The UK-based fashion brand Manolo Blahnik has successfully invalidated a trade mark registration incorporating its name in China, following a 22-year legal battle.
The decision was widely reported this week by media including the BBC, FT, Guardian, Vogue and Jing Daily.
The trade mark registration, which was filed by a local businessman called Fang Yuzhou, has prevented Manolo Blahnik from operating in China until now.
The company had made various attempts since 2000 to invalidate the mark, without success. But it has now won its case at the Supreme People’s Court.
Manolo Blahnik now plans to expand its business into China.
Trade mark squatting
So-called trade mark squatting, where individuals register the names of famous brands either for nuisance value or in search of a payout, are frequently reported in China, which like the UK has a first-to-file trade mark system. Many international brands were slow to enter the market, and paid the price.

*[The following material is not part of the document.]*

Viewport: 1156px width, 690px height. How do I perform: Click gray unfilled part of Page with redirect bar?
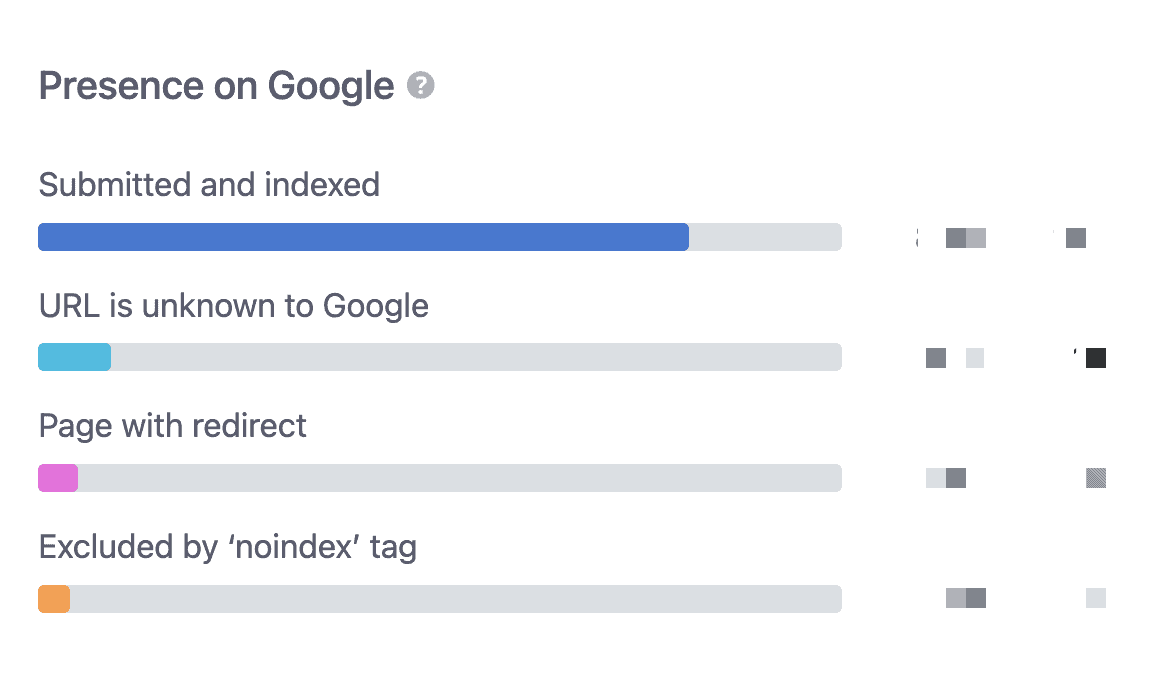coord(459,478)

Manolo Blahnik is not the only company to suffer in this way. For example, New Balance has also had protracted disputes over the ownership of its brands in China, as has the athlete Michael Jordan.
Amendments to the trade mark law in 2019 regarding bad faith applications favour international brands, and may have benefited Manolo Blahnik in this case.
Impact of the case
The decision will undoubtedly be welcomed by other international brands who face similar prior registrations in China, and those planning to expand there.
However, pursuing invalidation actions against registered trade marks in overseas jurisdictions remains complicated, expensive and risky.
The best advice is always to register your rights early and as comprehensively as possible. It sounds trite but: prevention is always better than cure.